The alarm went off at 6:00 am. Ellen was mad as the devil at our finally quite neighbors. She headed straight for the shower where words like "napalm", "dynamite" and "AK47" came from otherwise indistinguishable sentences. As she continued to rant I calmly flipped through the TV channels, drinking coffee and eating a cheese danish. I found a Sunday morning TV church service led by a strong-willed, fire and brimstone southern preacher. When Ellen was ready to go I finished my coffee, turned up the volume as high as it would go, locked the motel room and climbed into the Pathfinder. Not two minutes later a pair of dusky, half-naked men and a bedraggled, skanky brunette came bounding out their doorway, tripping over one another. Like a hitman who stays to confirm his kill I put the Pathfinder in gear and slowly drove off to Cincinnati.
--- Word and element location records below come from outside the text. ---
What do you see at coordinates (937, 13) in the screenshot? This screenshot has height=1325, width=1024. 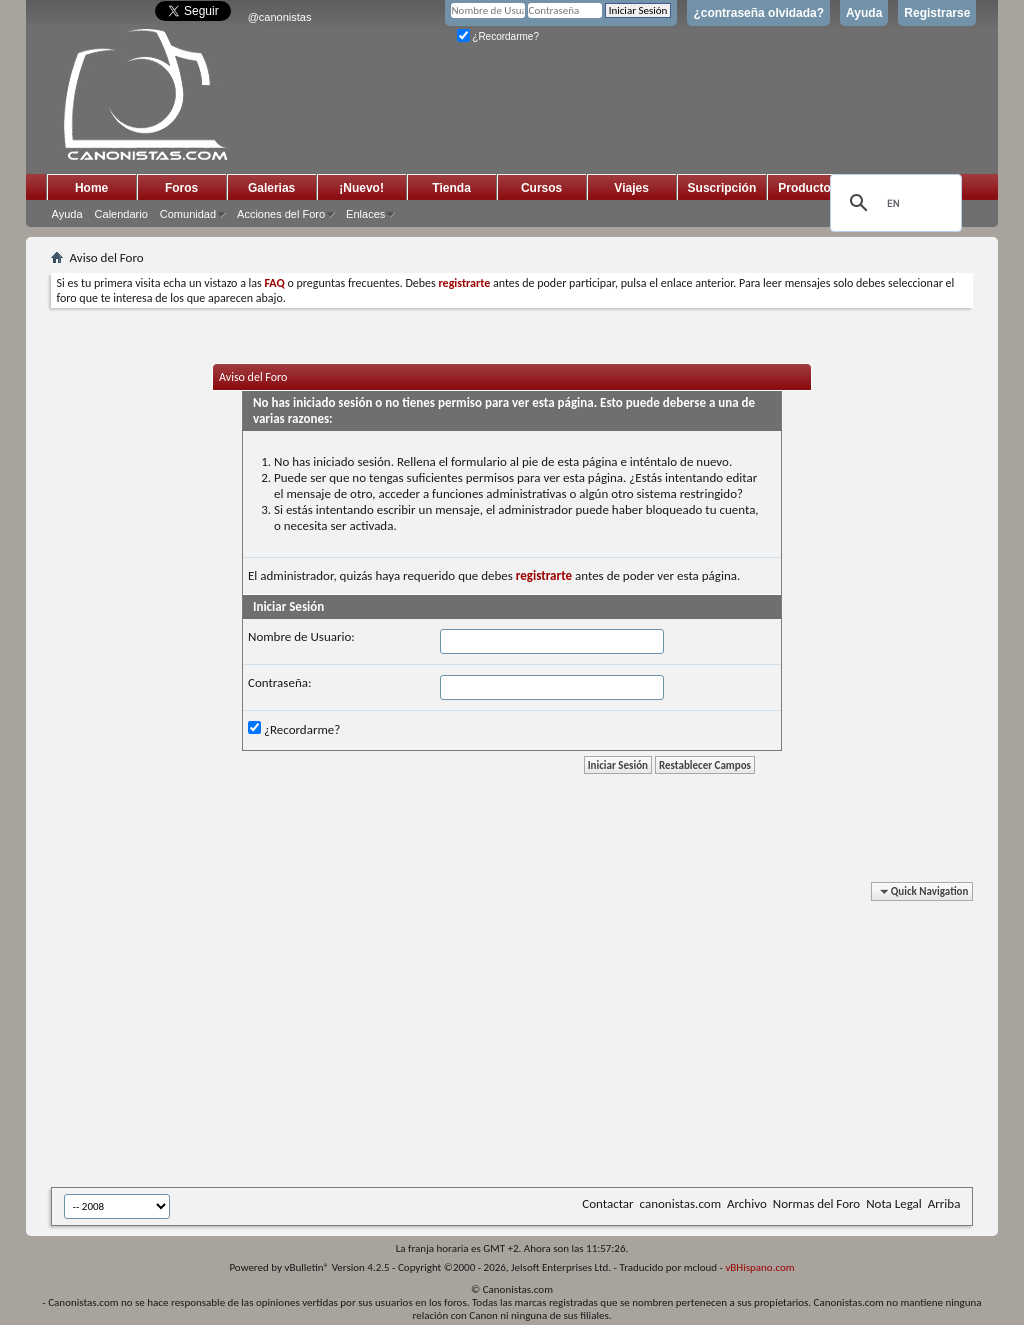 I see `Registrarse` at bounding box center [937, 13].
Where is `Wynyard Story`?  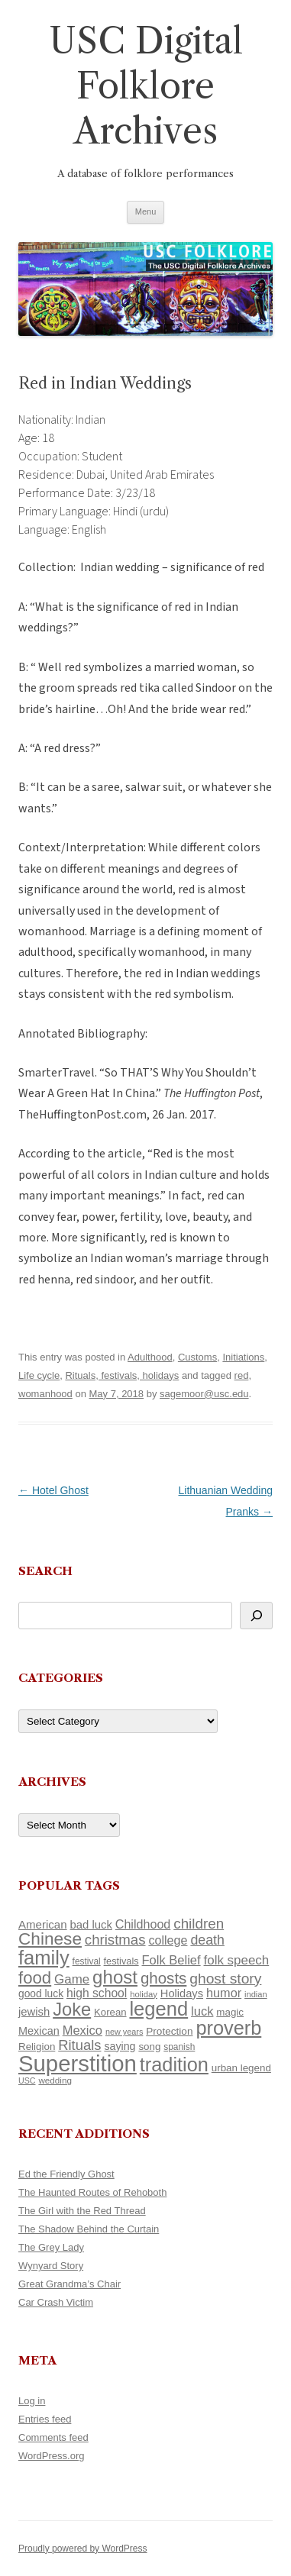
Wynyard Story is located at coordinates (50, 2265).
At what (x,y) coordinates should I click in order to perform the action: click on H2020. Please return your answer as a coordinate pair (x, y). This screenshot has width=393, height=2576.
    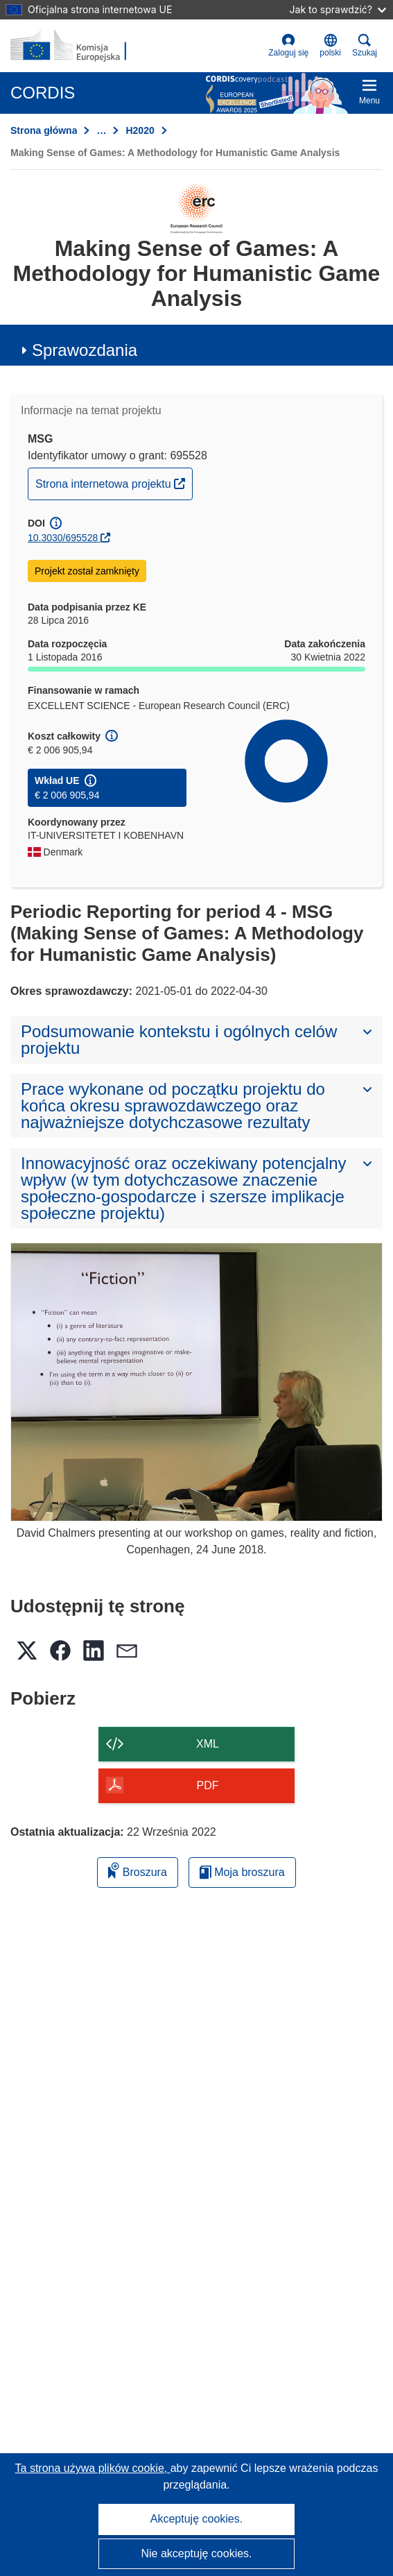
    Looking at the image, I should click on (139, 130).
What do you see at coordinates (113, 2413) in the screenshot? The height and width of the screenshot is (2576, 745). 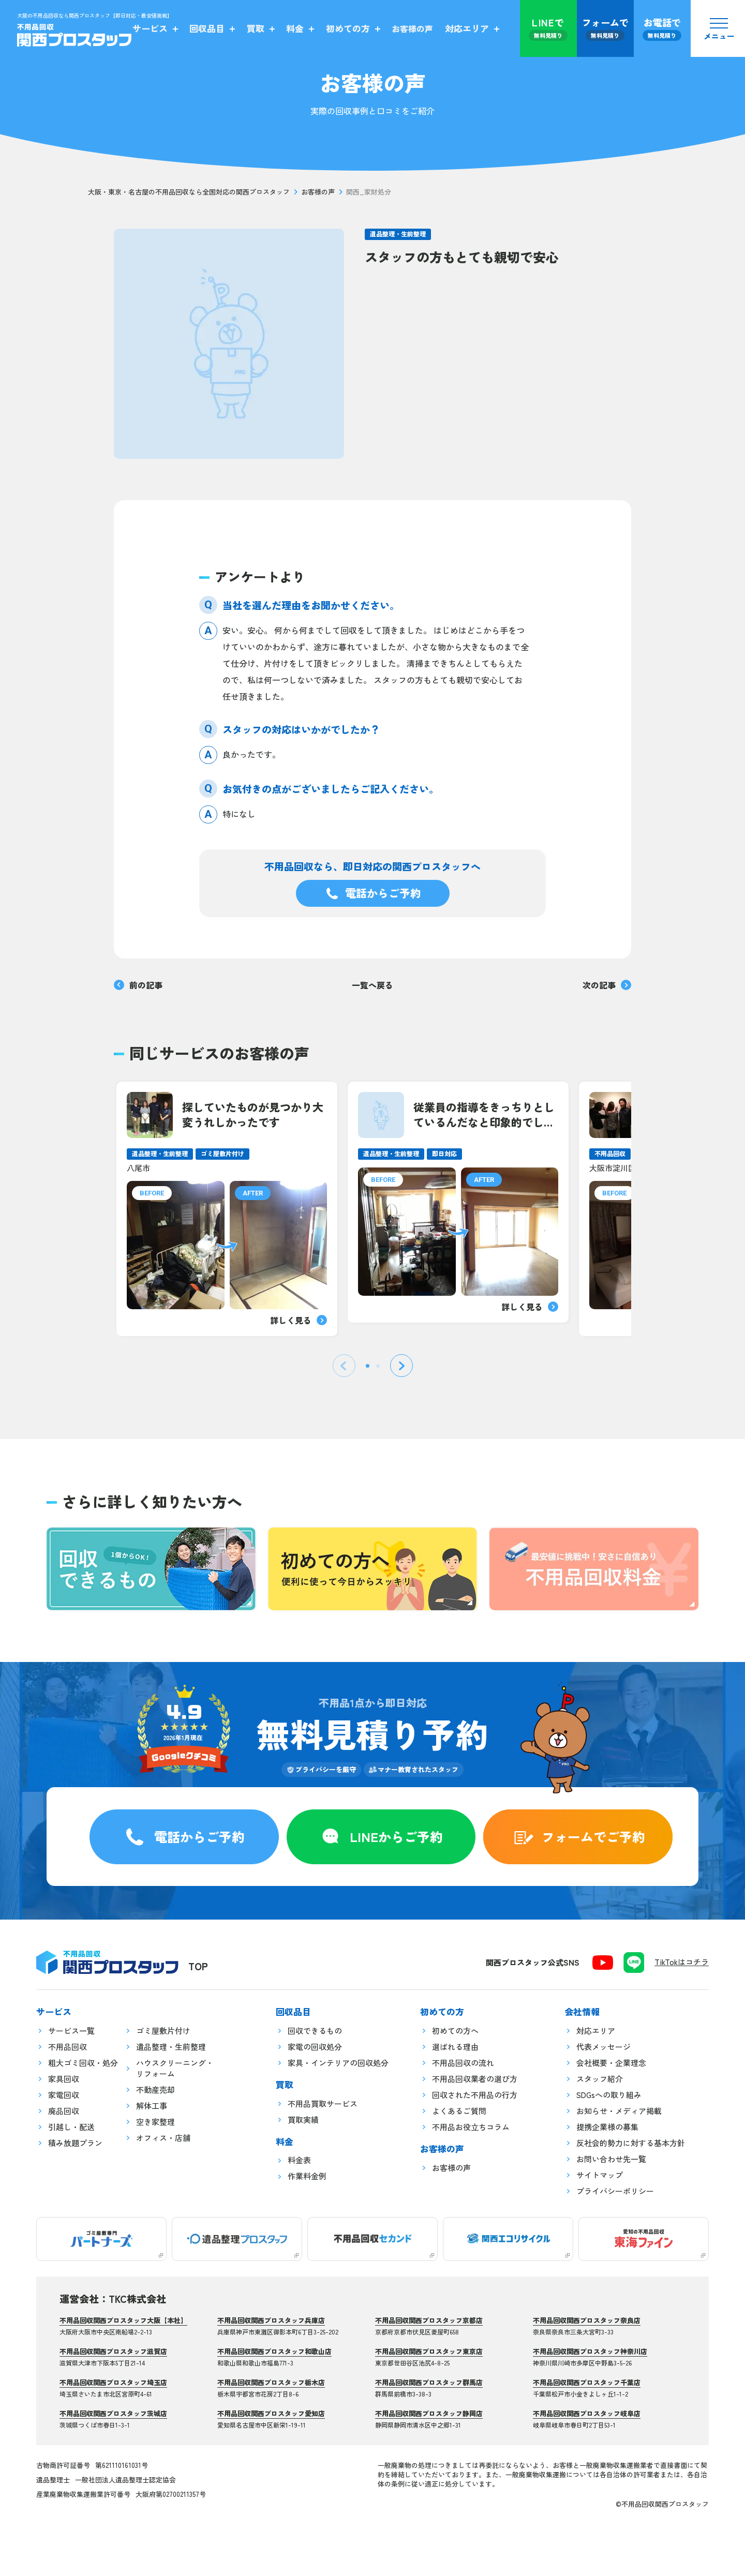 I see `不用品回収関西プロスタッフ茨城店` at bounding box center [113, 2413].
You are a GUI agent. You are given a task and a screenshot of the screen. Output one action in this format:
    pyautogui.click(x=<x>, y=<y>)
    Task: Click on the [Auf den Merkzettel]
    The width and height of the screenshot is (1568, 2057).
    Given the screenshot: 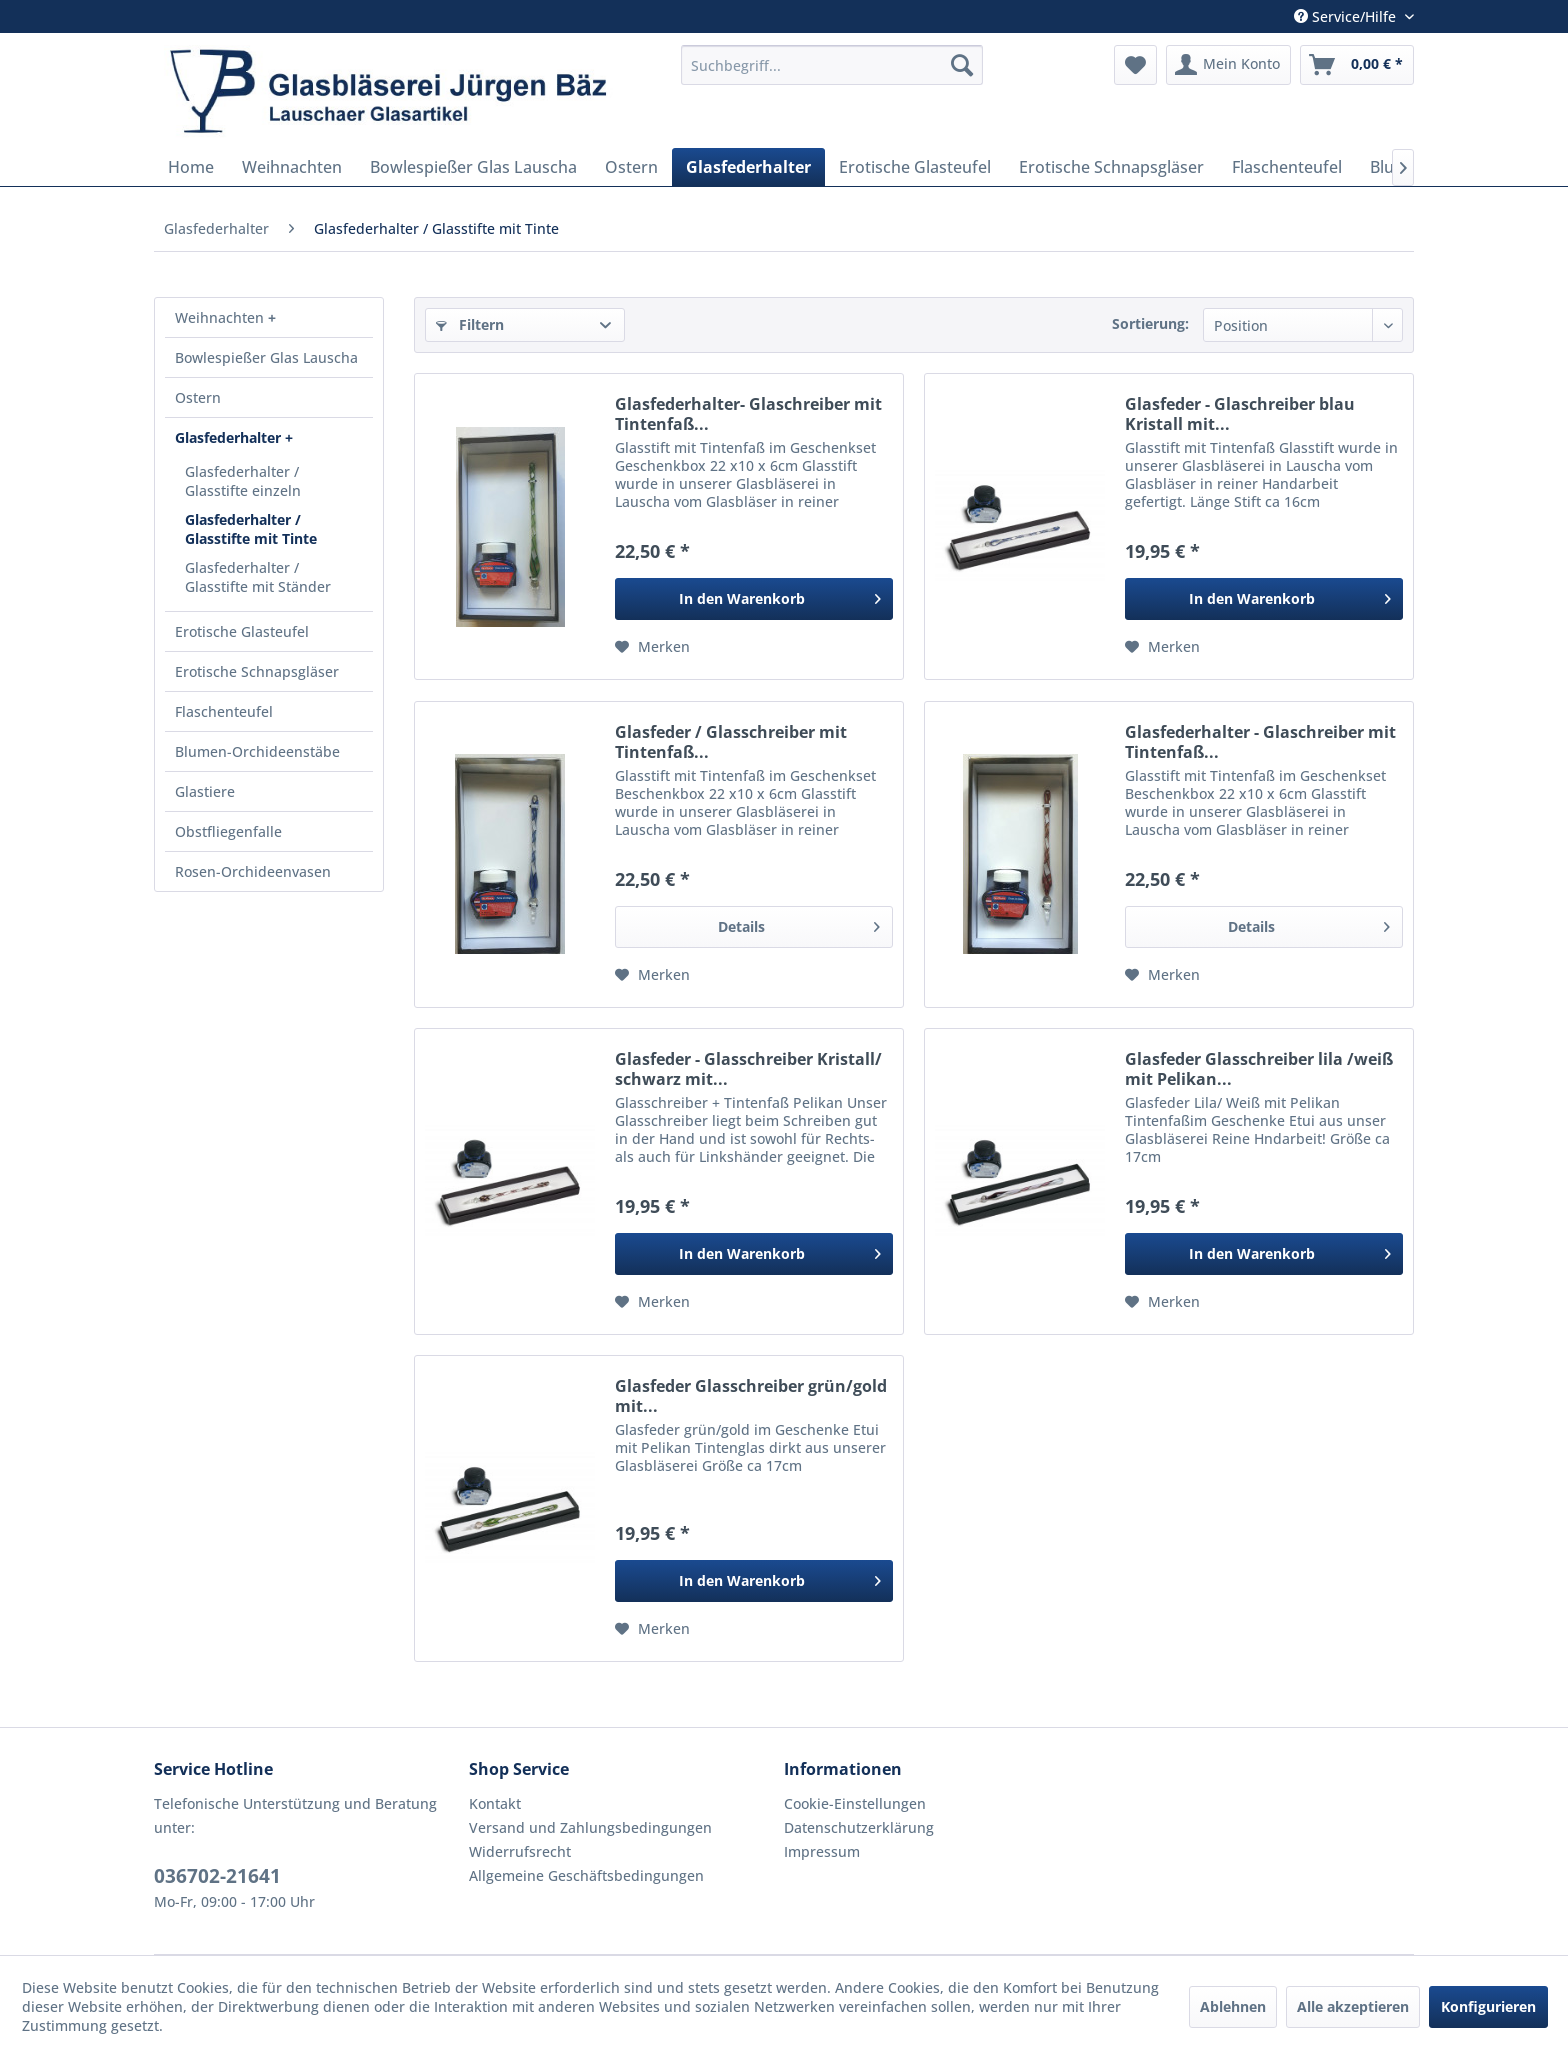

I think I was expecting too much when we entered the stands and took our seats at Great American Ballpark, home to the Cincinnati Red Legs. Great American Ballpark sounds a lot more enticing than PNC Park, but that's where it ends. It's built of the same steel girders, but it seems sterile, new and too clean. It just doesn't have that old style baseball park, feel to it. My interest shifted. I began to focus on the people instead of the park. There are many people in America with girths that almost make them look round. And it's not just adults. It's not uncommon to see physically fit parents with two, sometimes three overweight children - necks, faces and little arms swollen as though they're being force-fed. It can't be just fast-food. You get a feeling that there's a purpose behind it all. Maybe Dean Koontz knows the answer. He writes conspiracy theory stories too.
IN CONCLUSION:
PNC Park won handily over Great American Ballpark on just about all counts.
If every family in Ohio and Pennsylvania took in one deer, none of them would be hit by cars.
2,000 kilometers is a long way to go to see a couple of ballparks.